Request 1:
According to the news excerpt on Crimea, how many suspected troops were the Russian aircraft said to be carrying?

Extracted text:

____

Tag Archives: Naivete

Russia launches armed invasion of Crimea region of Ukraine

Fox News reports.

Excerpt:

Russian troops moved into Crimea Friday, U.S. officials told Fox News, prompting Ukraine to accuse Russia of an “armed invasion.”

At the White House, President Obama said the U.S. government is “deeply concerned” by reports of Russian “military movements” and warned any violation of Ukraine’s sovereignty would be “deeply destabilizing.”

“There will be costs” for any military intervention, he said, without specifying what those costs might be.

U.S. officials told Fox News they see “evidence of air and maritime movement into and out of Crimea by Russian forces” although the Pentagon declined to officially “characterize” the movement.

Agence France Press quoted a top Ukranian official as saying Russian aircraft carrying nearly 2,000 suspected troops have landed at a military air base near the regional capital of the restive Crimean peninsula.

____

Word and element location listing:
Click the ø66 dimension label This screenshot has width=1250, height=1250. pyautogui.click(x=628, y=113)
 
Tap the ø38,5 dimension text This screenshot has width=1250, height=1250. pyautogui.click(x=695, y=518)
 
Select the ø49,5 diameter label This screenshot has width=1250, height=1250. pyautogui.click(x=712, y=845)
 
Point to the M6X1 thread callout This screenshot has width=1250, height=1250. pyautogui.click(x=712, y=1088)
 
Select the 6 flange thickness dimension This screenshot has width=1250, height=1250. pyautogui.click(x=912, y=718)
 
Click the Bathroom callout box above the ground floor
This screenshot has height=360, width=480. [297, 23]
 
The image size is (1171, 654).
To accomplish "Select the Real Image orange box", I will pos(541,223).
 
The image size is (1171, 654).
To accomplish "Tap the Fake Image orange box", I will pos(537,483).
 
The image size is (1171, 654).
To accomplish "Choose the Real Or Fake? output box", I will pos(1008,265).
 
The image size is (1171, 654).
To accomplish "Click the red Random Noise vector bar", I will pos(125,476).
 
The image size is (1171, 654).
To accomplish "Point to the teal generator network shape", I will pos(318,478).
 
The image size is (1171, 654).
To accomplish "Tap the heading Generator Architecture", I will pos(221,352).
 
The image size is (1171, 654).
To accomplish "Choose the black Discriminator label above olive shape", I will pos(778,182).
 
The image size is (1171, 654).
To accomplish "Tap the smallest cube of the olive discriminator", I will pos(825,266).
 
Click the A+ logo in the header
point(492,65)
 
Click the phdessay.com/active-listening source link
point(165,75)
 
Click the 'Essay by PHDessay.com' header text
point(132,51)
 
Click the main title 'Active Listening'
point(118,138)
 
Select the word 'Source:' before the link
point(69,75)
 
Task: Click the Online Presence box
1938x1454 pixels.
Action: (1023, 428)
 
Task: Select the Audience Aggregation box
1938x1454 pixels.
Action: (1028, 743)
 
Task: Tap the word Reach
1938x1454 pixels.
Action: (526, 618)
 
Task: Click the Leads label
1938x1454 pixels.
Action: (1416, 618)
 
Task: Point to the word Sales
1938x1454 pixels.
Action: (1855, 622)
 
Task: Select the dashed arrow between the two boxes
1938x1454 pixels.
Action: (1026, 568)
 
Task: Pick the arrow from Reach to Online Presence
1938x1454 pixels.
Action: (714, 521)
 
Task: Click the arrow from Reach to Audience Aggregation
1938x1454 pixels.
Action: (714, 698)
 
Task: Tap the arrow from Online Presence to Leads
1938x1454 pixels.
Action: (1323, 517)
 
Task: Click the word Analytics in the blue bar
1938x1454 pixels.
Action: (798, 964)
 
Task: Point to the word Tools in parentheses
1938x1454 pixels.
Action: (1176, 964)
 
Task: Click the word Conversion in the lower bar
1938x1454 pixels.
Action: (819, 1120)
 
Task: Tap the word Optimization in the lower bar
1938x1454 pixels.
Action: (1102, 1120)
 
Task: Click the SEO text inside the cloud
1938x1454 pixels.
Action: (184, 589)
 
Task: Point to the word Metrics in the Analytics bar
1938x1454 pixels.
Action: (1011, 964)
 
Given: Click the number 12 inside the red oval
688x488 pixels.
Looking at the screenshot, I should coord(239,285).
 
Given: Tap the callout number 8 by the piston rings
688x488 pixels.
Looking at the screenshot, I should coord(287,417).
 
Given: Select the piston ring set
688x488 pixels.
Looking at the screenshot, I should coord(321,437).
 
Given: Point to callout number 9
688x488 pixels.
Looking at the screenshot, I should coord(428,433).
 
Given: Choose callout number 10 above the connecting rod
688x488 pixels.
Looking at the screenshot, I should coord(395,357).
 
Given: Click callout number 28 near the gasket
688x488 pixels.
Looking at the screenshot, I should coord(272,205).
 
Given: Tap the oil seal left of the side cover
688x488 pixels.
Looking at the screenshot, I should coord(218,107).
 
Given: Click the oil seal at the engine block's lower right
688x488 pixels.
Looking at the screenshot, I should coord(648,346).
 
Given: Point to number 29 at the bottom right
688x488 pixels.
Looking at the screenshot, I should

____

Request 2:
Retype the listing lines from the one containing "Click the main title 'Active Listening'" up to and including the one containing "Action: (1855, 622)".

Answer 1:
Nearly 2,000.

Answer 2:
Click the main title 'Active Listening'
point(118,138)
 
Select the word 'Source:' before the link
point(69,75)
 
Task: Click the Online Presence box
1938x1454 pixels.
Action: (1023, 428)
 
Task: Select the Audience Aggregation box
1938x1454 pixels.
Action: (1028, 743)
 
Task: Tap the word Reach
1938x1454 pixels.
Action: (526, 618)
 
Task: Click the Leads label
1938x1454 pixels.
Action: (1416, 618)
 
Task: Point to the word Sales
1938x1454 pixels.
Action: (1855, 622)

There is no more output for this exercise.